Rewrite the records from the line with "Open the Log tab" up to and including the line with "tap(952, 67)" as a numbered list, omitting any blank lines. Leave the pictures out of your answer.

DATA PROVIDED -
□ □ □ □

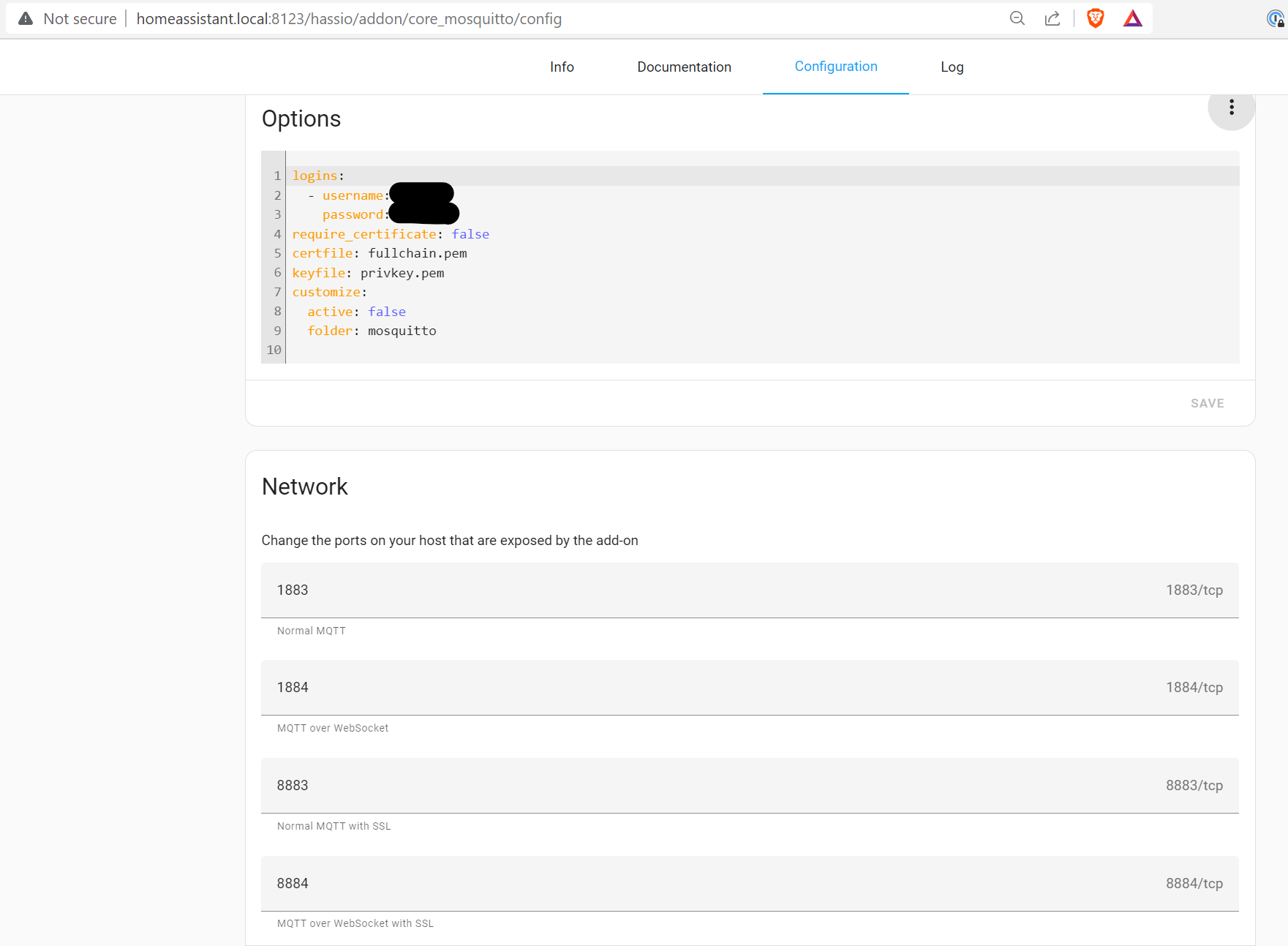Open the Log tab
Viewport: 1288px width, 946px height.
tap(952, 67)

□ □ □ □

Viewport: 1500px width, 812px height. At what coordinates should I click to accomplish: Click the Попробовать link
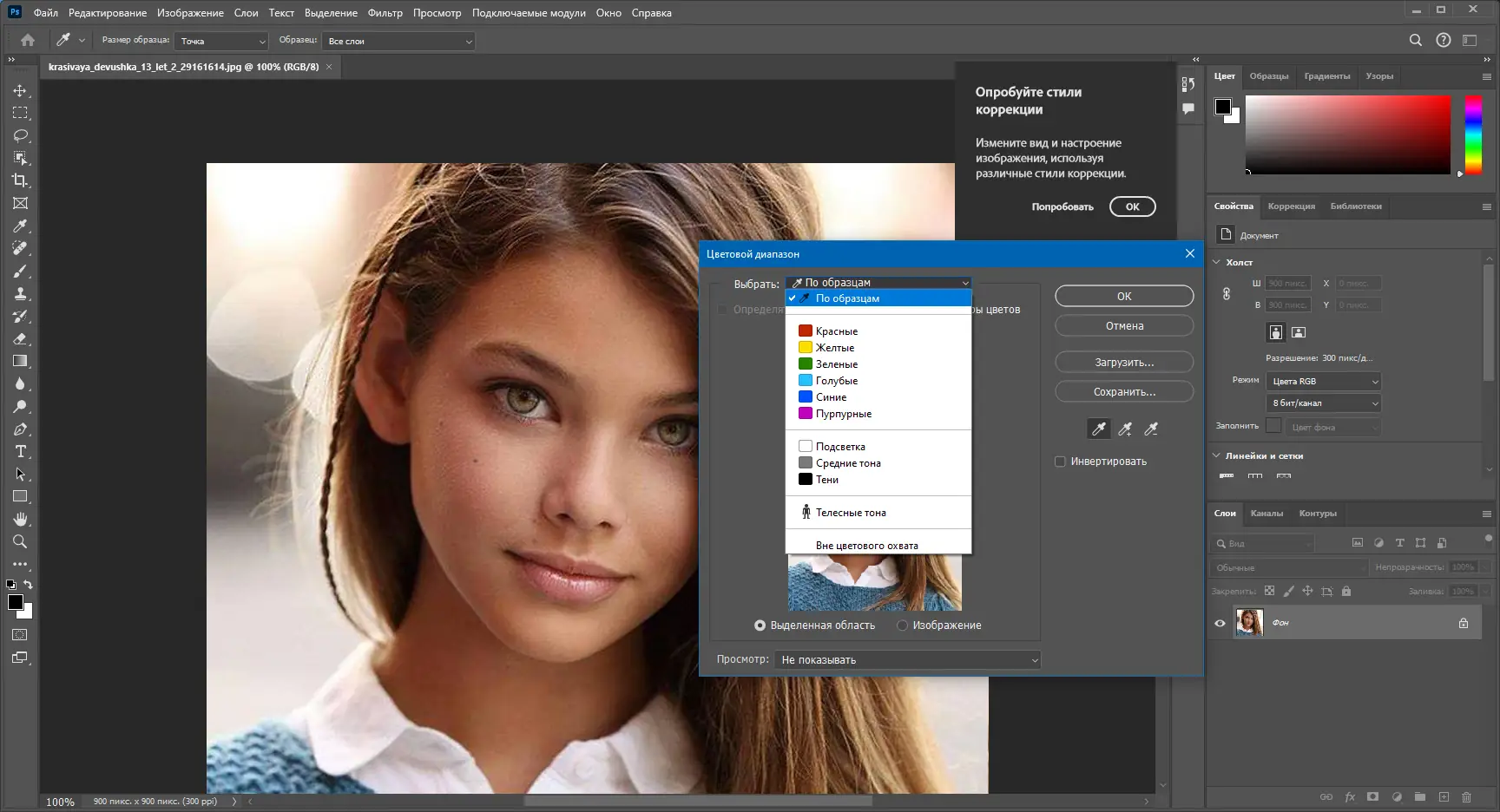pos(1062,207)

□ □ □ □

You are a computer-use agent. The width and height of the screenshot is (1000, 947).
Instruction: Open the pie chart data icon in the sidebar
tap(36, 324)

□ □ □ □

ANSWER TO THE PROBLEM -
1. Open the Log tab
2. Viewport: 1288px width, 946px height.
3. tap(952, 67)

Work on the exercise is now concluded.